To add to that, I'd like to have subgroups. So for my sci-fi programs I would show from the Now Playing List:

NPL -> SciFi Shows -> Star Trek Enterprise -> Episode #24


----------



## TooMuchTime

I have always wondered why Tivo doesn't have user-created folders. An example I have is that I record the NFL Films Superbowl videos. However, they are named "Superbowl XV" or Superbowl XVI." If they were named "Superbowl: XV" then Tivo would create a separate folder for them. Maybe that's a possible option, too. The ability to edit the name of the recording. Put a colon in the name and let Tivo create the folder.


----------



## burnside

TooMuchTime said:


> I have always wondered why Tivo doesn't have user-created folders. An example I have is that I record the NFL Films Superbowl videos. However, they are named "Superbowl XV" or Superbowl XVI." If they were named "Superbowl: XV" then Tivo would create a separate folder for them. Maybe that's a possible option, too. The ability to edit the name of the recording. Put a colon in the name and let Tivo create the folder.


I hear ya. I understand they want to make Tivos easy to use, but adding some advanced options would be nice. Organizing is something that would be a big hit with die hard tivo users!


----------



## wdavew

Very few of my recordings are HD, and I'm putting several short subjects onto the TivoHD, so I can easily put over 500 items on the now playing list. 

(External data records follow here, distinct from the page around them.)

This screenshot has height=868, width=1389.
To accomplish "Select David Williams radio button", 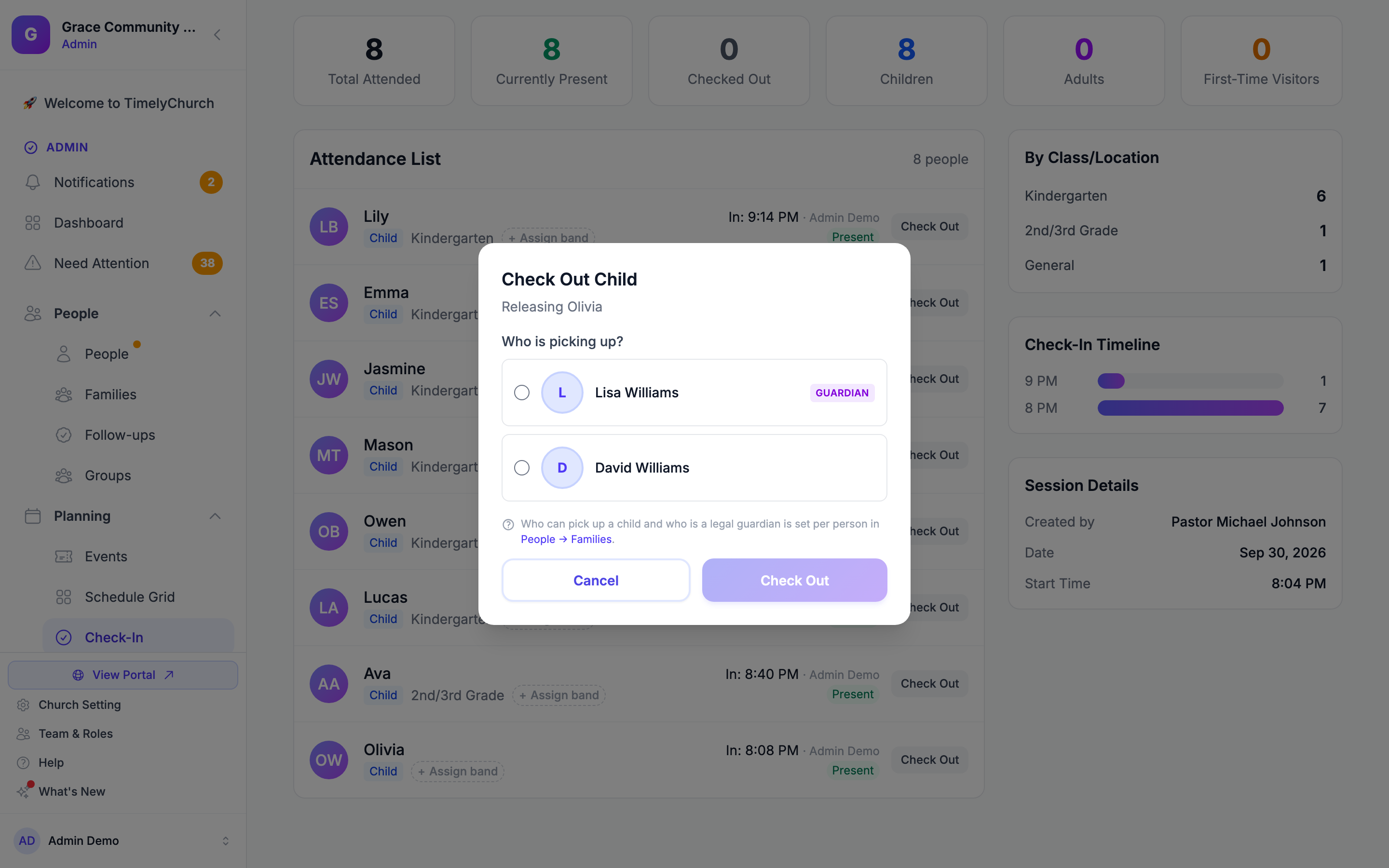I will point(522,468).

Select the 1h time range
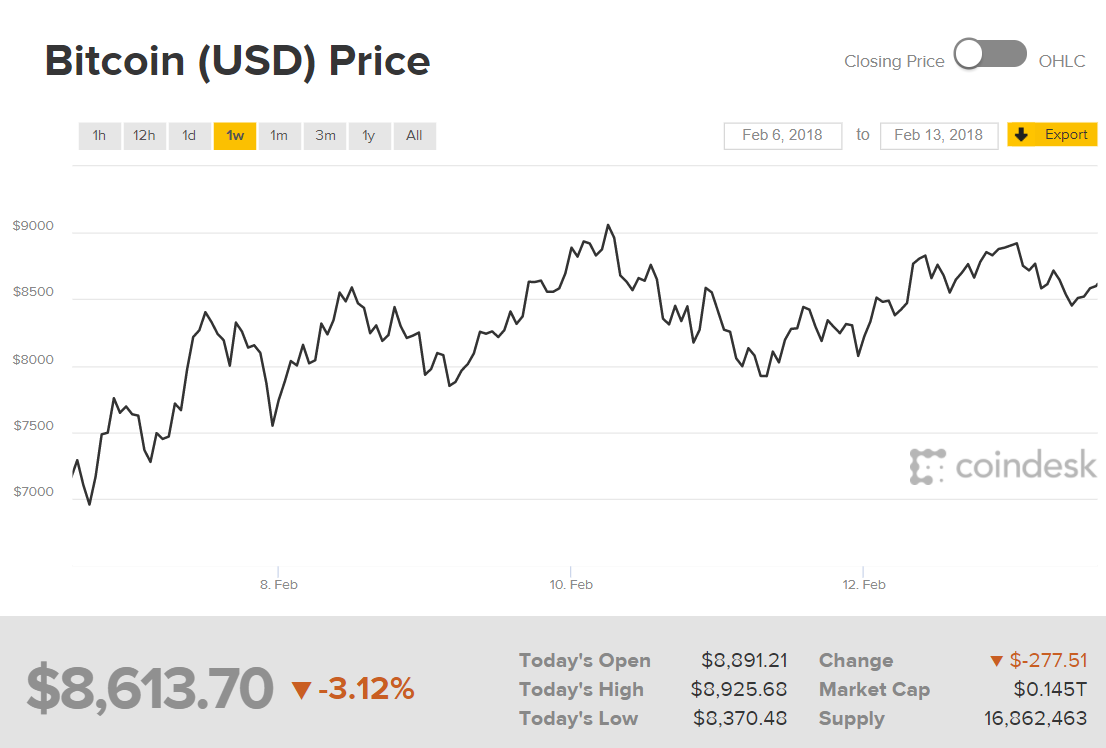(x=99, y=135)
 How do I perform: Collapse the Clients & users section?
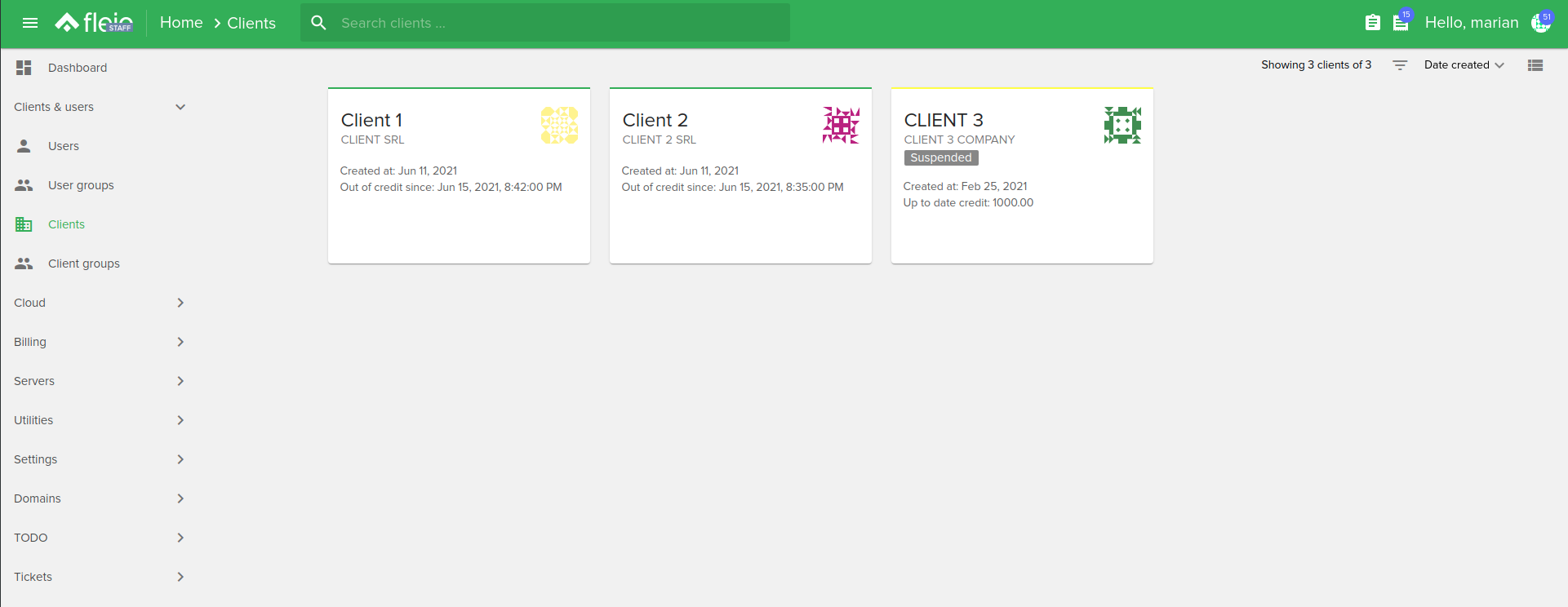(x=180, y=107)
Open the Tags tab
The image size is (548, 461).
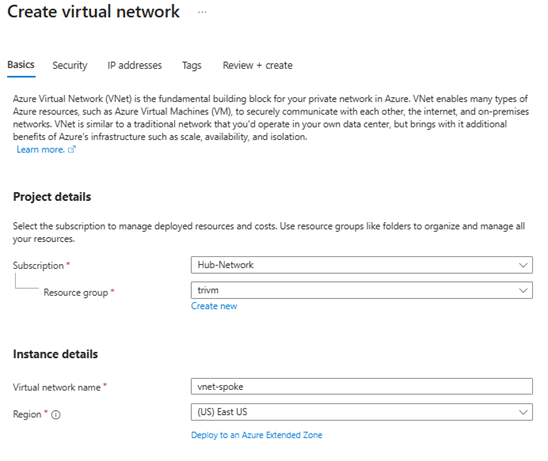click(x=192, y=65)
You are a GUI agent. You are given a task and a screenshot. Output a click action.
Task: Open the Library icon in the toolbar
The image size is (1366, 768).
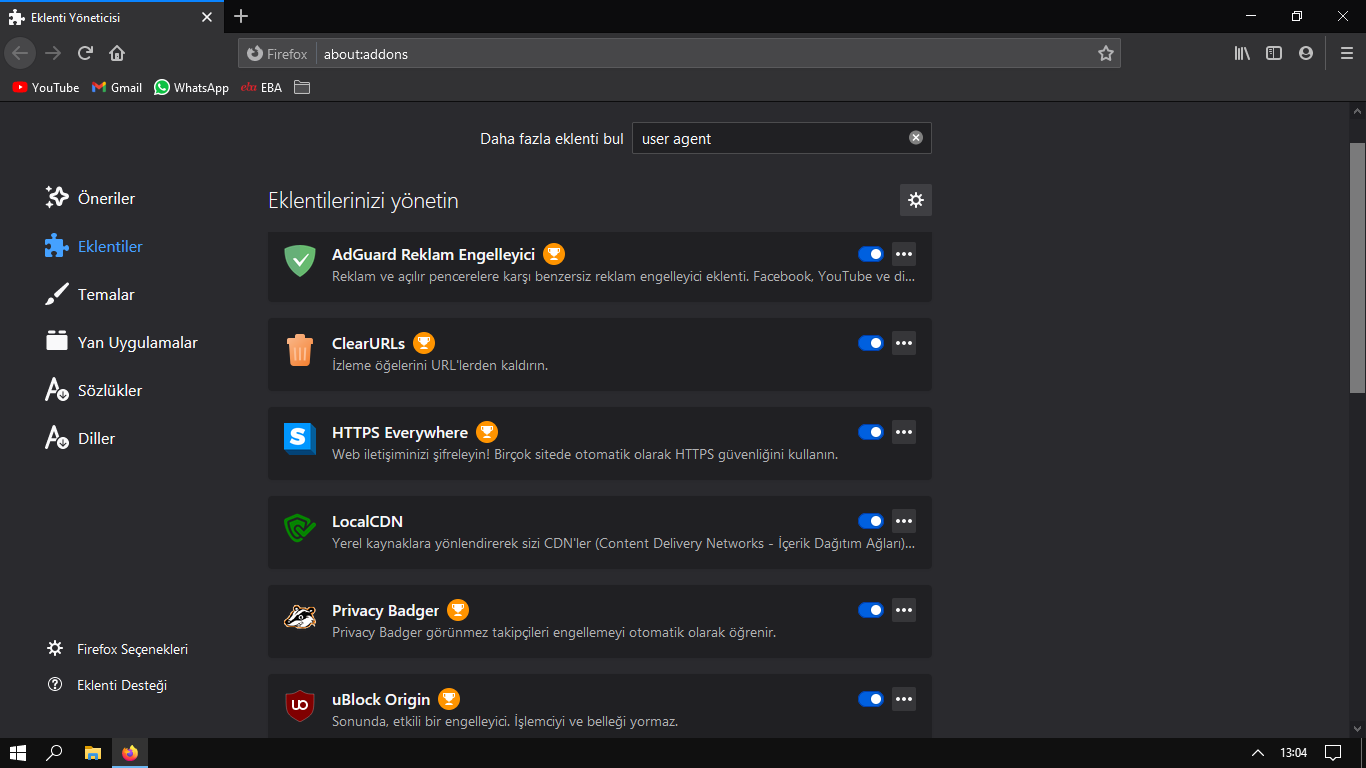(1242, 53)
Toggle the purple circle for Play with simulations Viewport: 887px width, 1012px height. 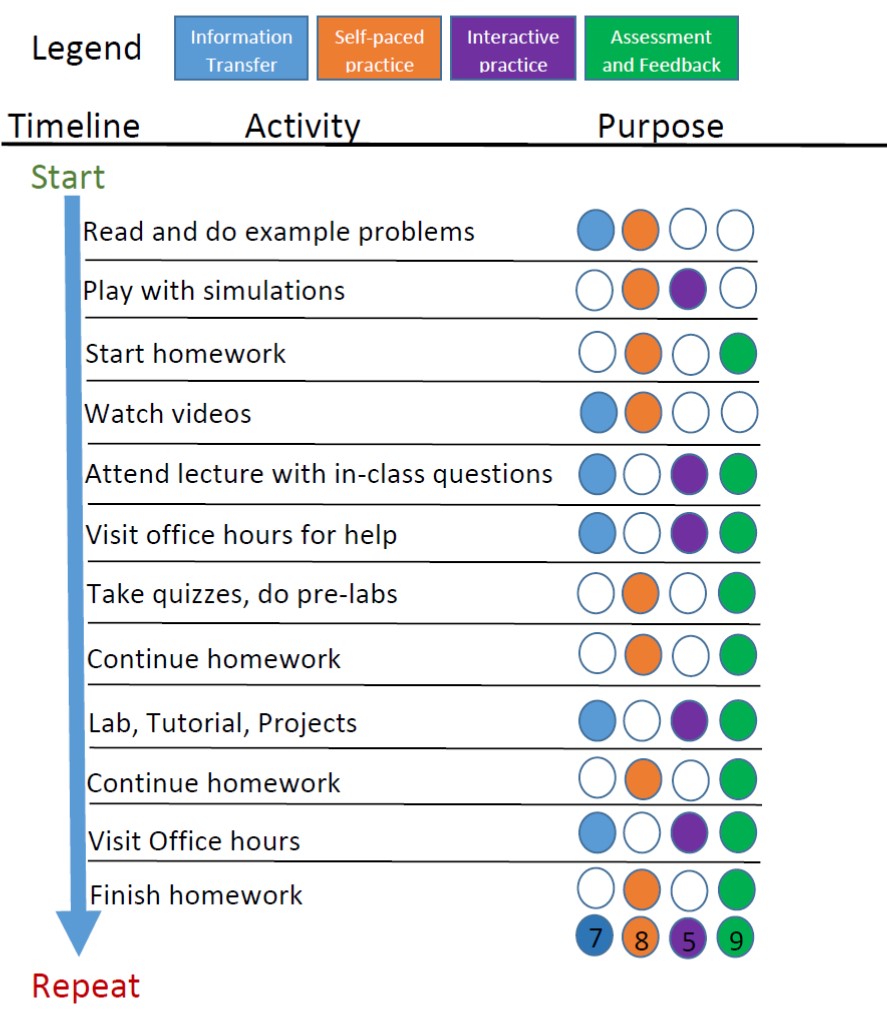point(688,290)
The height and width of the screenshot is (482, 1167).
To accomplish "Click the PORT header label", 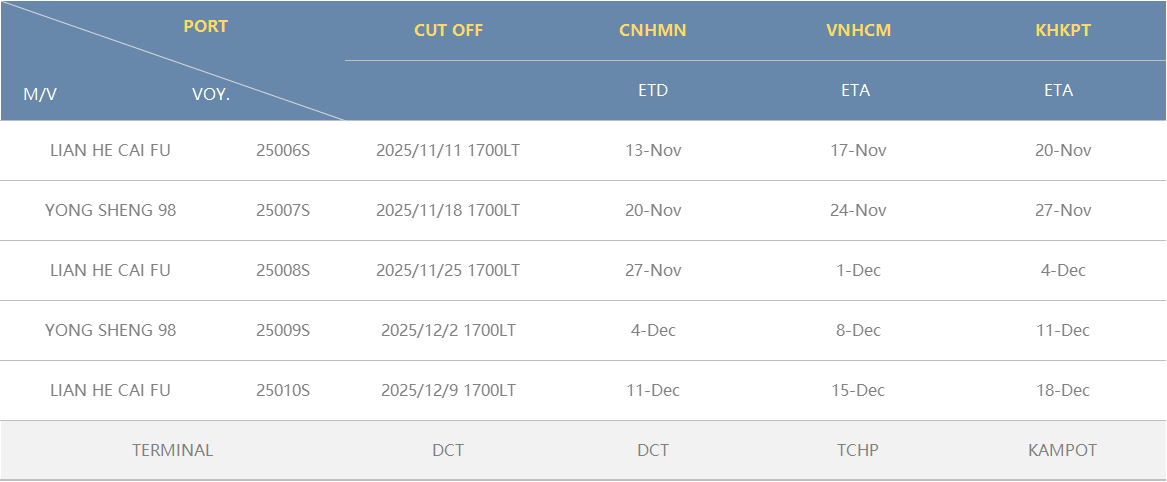I will [x=205, y=27].
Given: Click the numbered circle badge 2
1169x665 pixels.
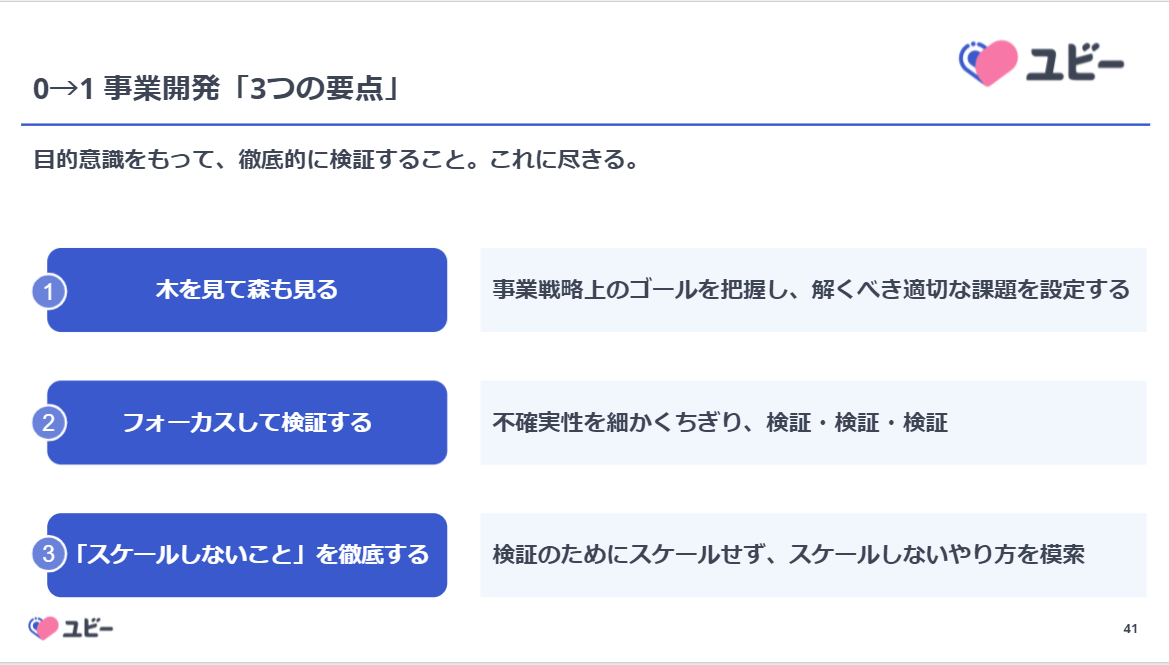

One alternative would be to assign folder information by the TiVo Desktop that would be used when transferred.


----------



## burnside

There are just too many situations where having User Defined groups/folders would come in handy. Please Tivo, let's get this feature rolling!


----------



## lrhorer

This isn't exactly the first time this has been requested. In fact, I think we're up to six digits, now. 

There is something of a work-around. One may transfer recordings to an external PC or server and use an application like Galleon or pyTiVo to create folders on the TiVo for the programs residing on the external device.


----------



## burnside

lrhorer said:


> This isn't exactly the first time this has been requested. In fact, I think we're up to six digits, now.
> 
> There is something of a work-around. One may transfer recordings to an external PC or server and use an application like Galleon or pyTiVo to create folders on the TiVo for the programs residing on the external device.


I heard of the pytivo work around, but even with that, you can only use folder names that have a series id and that are present in the guide data.


----------



## lrhorer

burnside said:


> I heard of the pytivo work around, but even with that, you can only use folder names that have a series id and that are present in the guide data.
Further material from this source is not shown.